Иэясу склонялся скорее к философии и литературе, чем к искусству; но после его смерти его внук, Иэмицу, довольствовавшийся деревянной лачугой для своего дворца, использовал все богатство и искусство Японии, чтобы построить вокруг праха Иэясу в Никко самый прекрасный мемориал, когда-либо воздвигнутый в честь какого-либо человека на Дальнем Востоке. Здесь, в девяноста милях от Токио, на тихом холме, к которому ведет тенистая аллея величественных криптомерий, архитекторы сёгуна заложили сначала ряд просторных и постепенных подходов, затем вычурные, но прекрасные ворота Ё-мэй-мон, затем, у ручья, пересеченного священным и неприкосновенным мостом, ряд мавзолеев и храмов из лакированного дерева, женственно прекрасных и хрупких. Декор экстравагантен, конструкция слаба, вездесущая красная краска вспыхивает, как суматошный румянец, среди скромной зелени деревьев; и все же страна, воплощающая цветение каждую весну, может нуждаться в более ярких красках для выражения своего духа, чем те, которые могли бы служить и радовать менее впечатлительную расу.

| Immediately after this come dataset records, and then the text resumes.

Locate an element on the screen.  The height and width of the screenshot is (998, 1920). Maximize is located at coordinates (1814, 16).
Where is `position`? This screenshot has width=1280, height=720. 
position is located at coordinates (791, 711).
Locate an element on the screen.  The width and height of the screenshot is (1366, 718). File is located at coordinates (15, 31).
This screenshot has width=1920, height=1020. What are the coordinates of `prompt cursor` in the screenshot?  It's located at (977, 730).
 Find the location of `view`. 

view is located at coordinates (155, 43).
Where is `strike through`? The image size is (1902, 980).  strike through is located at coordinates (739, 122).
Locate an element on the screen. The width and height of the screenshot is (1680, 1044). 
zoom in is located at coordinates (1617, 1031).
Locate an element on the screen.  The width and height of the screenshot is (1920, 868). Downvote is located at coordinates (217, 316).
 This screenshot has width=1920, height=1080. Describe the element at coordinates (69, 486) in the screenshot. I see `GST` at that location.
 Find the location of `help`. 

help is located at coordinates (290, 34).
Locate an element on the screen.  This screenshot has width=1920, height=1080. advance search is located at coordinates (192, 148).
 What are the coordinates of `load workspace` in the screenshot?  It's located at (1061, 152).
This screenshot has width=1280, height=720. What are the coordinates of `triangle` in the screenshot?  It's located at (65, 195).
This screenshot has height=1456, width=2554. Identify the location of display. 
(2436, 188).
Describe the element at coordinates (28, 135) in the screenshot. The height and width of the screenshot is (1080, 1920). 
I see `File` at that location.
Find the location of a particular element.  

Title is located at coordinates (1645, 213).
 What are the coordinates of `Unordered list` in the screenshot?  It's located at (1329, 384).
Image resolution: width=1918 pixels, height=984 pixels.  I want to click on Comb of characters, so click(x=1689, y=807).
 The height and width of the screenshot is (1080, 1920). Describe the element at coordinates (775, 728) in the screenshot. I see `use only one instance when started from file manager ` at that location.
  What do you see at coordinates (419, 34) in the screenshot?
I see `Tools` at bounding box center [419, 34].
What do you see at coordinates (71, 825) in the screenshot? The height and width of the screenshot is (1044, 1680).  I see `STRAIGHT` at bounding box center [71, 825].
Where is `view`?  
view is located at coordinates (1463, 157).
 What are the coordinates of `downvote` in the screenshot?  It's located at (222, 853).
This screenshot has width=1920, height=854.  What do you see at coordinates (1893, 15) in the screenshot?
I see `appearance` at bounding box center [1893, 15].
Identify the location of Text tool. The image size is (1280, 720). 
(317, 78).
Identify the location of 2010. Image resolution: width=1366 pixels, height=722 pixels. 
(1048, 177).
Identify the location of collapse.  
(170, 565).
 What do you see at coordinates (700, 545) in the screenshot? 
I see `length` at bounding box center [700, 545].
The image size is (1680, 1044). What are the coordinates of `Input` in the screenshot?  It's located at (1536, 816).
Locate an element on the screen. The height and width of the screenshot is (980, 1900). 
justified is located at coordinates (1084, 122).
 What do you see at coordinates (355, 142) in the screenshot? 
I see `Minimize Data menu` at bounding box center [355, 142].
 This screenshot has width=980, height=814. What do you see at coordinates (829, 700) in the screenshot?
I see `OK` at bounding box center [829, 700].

Мы не можем назвать эту архитектуру великой, поскольку демон землетрясений пожелал, чтобы Япония строила в робких масштабах, а не вздымала камни к небу, чтобы они разрушительно падали, когда планета сморщит свою кожу. Поэтому дома здесь деревянные и редко поднимаются выше одного-двух этажей; только неоднократный опыт пожаров и неоднократные приказы правительства заставили жителей городов, когда они могли себе это позволить, покрыть свои деревянные коттеджи и дворцы крышами из дерева. Аристократия, не имея возможности вознести свои особняки в заоблачные выси, просторно раскинула их по земле, несмотря на императорский указ, ограничивавший размер жилища 240 ярдами квадратными. Дворец редко представлял собой одно здание; обычно это была главная постройка, соединенная крытыми дорожками с подчиненными зданиями для различных групп семьи. Не существовало разделения на столовую, гостиную или спальню; одна и та же комната могла служить для любых целей, ведь в любой момент на покрытый циновками пол можно было поставить стол или достать из тайника свернутое постельное белье и расстелить его на ночь. Раздвижные панели или съемные перегородки разделяли или объединяли комнаты, и даже решетчатые или оконные стены легко складывались, чтобы дать полную свободу солнечным лучам или прохладному вечернему воздуху. Красивые жалюзи из расщепленного бамбука обеспечивали тень и уединение. Окна были роскошью; в бедных домах летний свет находил множество отверстий, которые зимой заклеивали промасленной бумагой, чтобы уберечься от холода. Японская архитектура производит впечатление рожденной в тропиках и слишком безрассудно перенесенной на острова, которые тянутся шеей к дрожащей Камчатке. In the more southern towns these fragile and simple homes have a style and beauty of their own, and offer appropriate dwellings for the once gay children of the sun.
VII. МЕТАЛЛЫ И СТАТУИ
Меч самурая был крепче его жилища, ведь японские мастера по металлу тратили силы на изготовление клинков, превосходящих дамасские или толедские,61 достаточно острых, чтобы одним ударом разрубить человека от плеча до бедра, и украшенных гардами и рукоятками, настолько богато украшенными или инкрустированными драгоценными камнями, что они не всегда были идеально приспособлены для убийства. Другие мастера по металлу изготавливали бронзовые зеркала, настолько блестящие, что в память об их совершенстве возникали легенды. Так, один крестьянин, впервые купив зеркало, подумал, что узнал в нем лицо своего умершего отца; он спрятал его как великое сокровище, но так часто к нему обращался, что его подозрительная жена выловила его и с ужасом обнаружила в нем изображение женщины примерно ее возраста, которая, очевидно, была любовницей ее мужа.62 Другие мастера отливали огромные колокола, такие как сорокадевятитонный монстр в Наре (732 г. н. э.), и добивались от них более приятного тона, чем тот, который издают наши металлические хлопушки на Западе, ударяя по боссу на внешней поверхности колокола раскачивающейся деревянной балкой.